Why do we care?

These metrics are not used in the loss function, they're for us to validate and predict a models true performance. While in many cases, accuracy is enough, it can be misleading.

Example: A model that responds "no cancer" for any human being put in front of it, will be correct in 99% of cases. Its accuracy will therefore look good even though it is useless.

Understanding and selecting the right classification metric is crucial for model selection and finetuning.

Overview of different metrics

Confusion matrix

The confusion matrix is a representation of Model classification metrics.

Pasted image 20250321114722.png

Implementation

from sklearn.metrics import classification_report

y_bin_preds = np.array(y_pred) > 0.5
print("Confusion Matrix:\n", classification_report(y_test, y_bin_preds, target_names=["pos", "neg"])) # target names: 0, 1, 2, ..., str labels in that order

Pasted image 20250629120649.png

Formulas

Metric Formula Description Pros / Cons / Use Case
Accuracy $$\frac{correct_predictions}{all_predictions}$$ The proportion of total predictions that were correct. See implementation example. Simple but it is misleading if the dataset is imbalanced!
Precision $$\frac{TP}{TP + FP}$$ The proportion of positive predictions that were actually correct. Use when false positives are costly. Example: Spam detection
Recall $$\frac{TP}{TP + FN}$$ The proportion of actual positives that were correctly identified. Use when false negatives are costly. Example: medical diagnose
F1 Score $$\frac{2 \times precision \times recall}{precision + recall}$$ A balance of Precision and Recall, all in one metric. Considers both FP and FN. If the model fails in either direction, it will give a bad score; ideal for imbalanced datasets.
If you are interested in more than the True/False prediction, you want predictions that take the models performance into account. If these are differentiable, then they can be and are used as Loss functions

F1 Score

f1 score is a Model classification metrics. Please refer to that note to decide when to use it.

binary problems

from sklearn.metrics import f1_score
import torch

y_gt = []
y_bin_pred = []

model.eval()
with torch.no_grad():
	for X, y in val_dataloader:
		pred = model(X)
		prob = torch.sigmoid(pred)

		# maybe this require .flatten() and .cpu()
		y_bin_pred.append(prob > 0.5)
		y_gt.append(y)

f1 = f1_score(y_bin_pred, y_gt)

print(f"F1 Score: {f1:.2f}")

ROC and AUC

There is one issue with the metrics above and the confusion matrix, the threshold. We need to take the value the model returns and decide at which value we consider it a True output, or a False output.

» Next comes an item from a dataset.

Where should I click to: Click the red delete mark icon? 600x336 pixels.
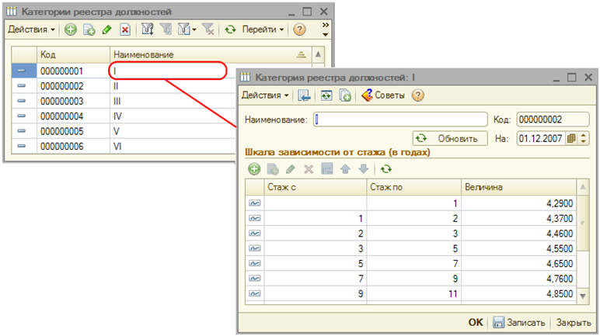click(x=125, y=30)
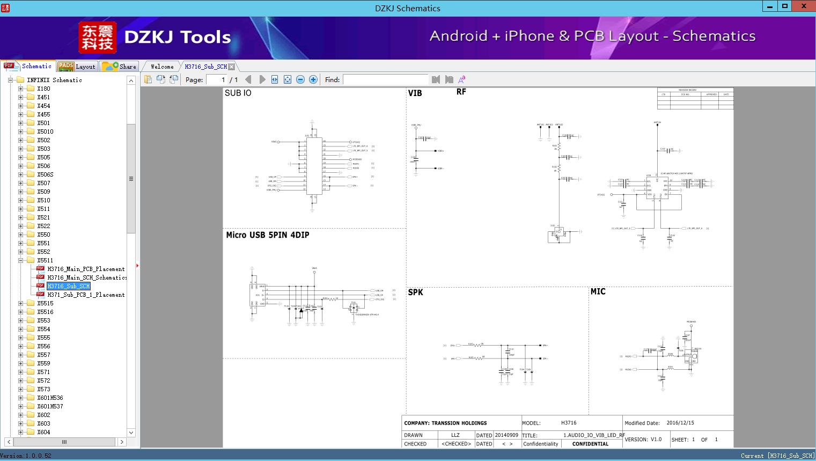Click the fit width icon
Image resolution: width=816 pixels, height=461 pixels.
(x=275, y=79)
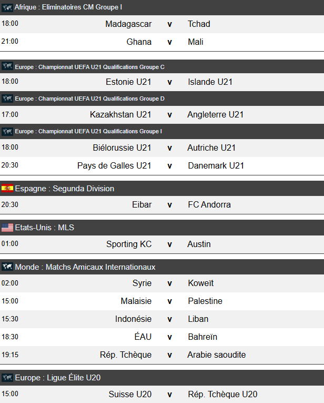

You can of course "find" the best threshold using Hyperparameter Search Optuna, and we do, but to visualize the actual TP/FP rate is also useful.

For that we use a 3 dimensional graph, the ROC curve.

Note that this is a strange ROC curve. It is "left leaning", meaning that the model has an easy way to find positive examples, but a harder one finding negative examples.

image (2).png

AUC is simply the area under the curve

An AUC equal to 0.5 is about as good as guessing or, more fancy, the majority class.

Refer to Model classification metrics to understand when to use it and how to interpret it.

from sklearn.metrics import roc_auc_score, roc_curve

# generate a no skill prediction (majority class), optimal outcome = true
# choose 0 or 1 depending on which one is the majority class.
ns_probs = [0 for _ in range(len(y_pred))]

# this example model is a linear regression model.
predictions = example_model.predict_proba(X_test)
# keep only for the positive outcome
predictions = predictions[:, 1]

# calculate scores
ns_auc = roc_auc_score(y_test, ns_probs)
lr_auc = roc_auc_score(y_test, predictions)

# summarize scores
print('No Skill: ROC AUC=%.3f' % (ns_auc))
print('Logistic: ROC AUC=%.3f' % (lr_auc))
# calculate roc curves
ns_fpr, ns_tpr, _ = roc_curve(y_test, ns_probs)
lr_fpr, lr_tpr, _ = roc_curve(y_test, predictions)
# plot the roc curve for the model
plt.plot(ns_fpr, ns_tpr, linestyle='--', label='No Skill')
plt.plot(lr_fpr, lr_tpr, marker='.', label='Logistic Regression, ROC curve (area = %0.2f)' % lr_auc)
# axis labels
plt.xlabel('False Positive Rate')
plt.ylabel('True Positive Rate')
# show the legend
plt.legend()
# show the plot
plt.show()

Pasted image 20250401133419.png

Flowchart

flowchart TB
A{Threshold known?} 
A -->|No| ROC
A -->|Yes| B{Dataset balanced?}
B -->|No| C[F1 score]
B -->|Yes| Accuracy